BY Jordan G. Teicher, November 30, 2015

Roger Mayne, Glasgow, 1958. Courtesy Gitterman Gallery
Roger Mayne, Glasgow, 1958. Courtesy Gitterman Gallery

The London Roger Mayne encountered in the mid-1950s was beat up and bombed out, but as his images prove, still full of life.

Mayne was born in Cambridge and took up photography as a chemistry student at Oxford. When he came to London, he was still getting to know both his craft and his surroundings. But that didn’t stop him from creating images that display an extraordinary affinity for both.

In the following decades, Mayne photographed all over the world, but the exhibition on view at Gitterman Gallery through January 23 — the gallery’s fourth show on Mayne, and its first since his death in 2014 — focuses on his post-war images of working-class neighborhoods, for which he is best known.

Among these, his photographs of children are most loved. In groups, in pairs, and in insolation, kids are everywhere on these walls — running, jumping, stretching, and exploring the rubble of the damaged city. They seem entirely uninhibited before Mayne’s lens, and in their rowdy congeniality they seem to embody the exuberant spirit of these communities.

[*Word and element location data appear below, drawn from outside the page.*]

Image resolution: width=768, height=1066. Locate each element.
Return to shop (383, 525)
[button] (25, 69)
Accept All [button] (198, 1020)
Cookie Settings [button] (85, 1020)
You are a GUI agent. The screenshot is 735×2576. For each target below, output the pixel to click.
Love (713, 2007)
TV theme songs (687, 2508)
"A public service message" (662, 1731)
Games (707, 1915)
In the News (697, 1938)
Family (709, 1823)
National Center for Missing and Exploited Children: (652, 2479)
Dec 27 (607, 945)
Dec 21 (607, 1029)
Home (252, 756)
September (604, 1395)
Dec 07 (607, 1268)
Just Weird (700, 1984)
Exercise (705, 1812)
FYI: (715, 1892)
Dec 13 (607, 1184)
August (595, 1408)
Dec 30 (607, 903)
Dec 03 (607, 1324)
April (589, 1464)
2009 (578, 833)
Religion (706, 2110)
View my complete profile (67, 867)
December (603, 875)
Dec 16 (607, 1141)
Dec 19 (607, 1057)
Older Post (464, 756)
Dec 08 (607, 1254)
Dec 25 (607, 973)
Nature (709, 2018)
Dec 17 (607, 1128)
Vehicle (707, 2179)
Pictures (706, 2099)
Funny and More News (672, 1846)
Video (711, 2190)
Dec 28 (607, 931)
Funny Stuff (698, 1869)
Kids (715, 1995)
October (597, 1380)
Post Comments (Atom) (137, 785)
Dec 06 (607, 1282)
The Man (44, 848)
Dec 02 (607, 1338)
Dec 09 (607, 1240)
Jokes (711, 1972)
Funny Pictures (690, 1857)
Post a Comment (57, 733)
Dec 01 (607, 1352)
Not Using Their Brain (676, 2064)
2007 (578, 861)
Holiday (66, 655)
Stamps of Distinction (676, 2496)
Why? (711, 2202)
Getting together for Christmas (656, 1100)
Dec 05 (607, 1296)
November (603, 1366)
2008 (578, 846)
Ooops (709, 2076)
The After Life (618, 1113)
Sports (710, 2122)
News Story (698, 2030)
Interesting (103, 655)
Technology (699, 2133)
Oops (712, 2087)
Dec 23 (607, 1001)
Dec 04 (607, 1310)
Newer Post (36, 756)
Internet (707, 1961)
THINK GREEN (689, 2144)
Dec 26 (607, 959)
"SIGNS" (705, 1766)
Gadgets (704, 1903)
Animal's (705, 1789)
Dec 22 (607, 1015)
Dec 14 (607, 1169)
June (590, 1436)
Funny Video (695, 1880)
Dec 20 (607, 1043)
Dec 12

The black-and-white prints in the gallery are small, and appear mostly in groups according to the place or time they were created. They highlight Mayne’s fascination with the everyday happenings of the street, perhaps the result of his own strict, socially isolated childhood in boarding school. As a result, he took more than a cursory look at mundane activities. One cluster of seven images, for instance, is solely devoted to a single boy playing cricket. While such an abundance of images on a single subject contributes to a sense of the boy’s character, a smaller selection might have better highlighted Mayne’s finest work.

Roger Mayne, Soho (from "The Teenage Thing),  1959. Courtesy Gitterman Gallery
Roger Mayne, Soho (from “The Teenage Thing), 1959. Courtesy Gitterman Gallery

Like any photographer of the street, Mayne’s interest was in people and their interactions. When it came to children and teenage Teddy Boys — the fashionable young men of the day — those encounters were often physical. In his photographs of adult pedestrians on bustling Throgmorton Street, however, the engagements are more likely to be encapsulated in a glance or an expression that is just as communicative.

Mayne’s photographs contain the timelessness of human relations, but they’re also a valuable record of a vanished way of life. Southam Street, which he photographed for five years, was demolished as London continued to rebuild. The pain of dislocation that surely awaited those residents makes their smiles only more poignant today.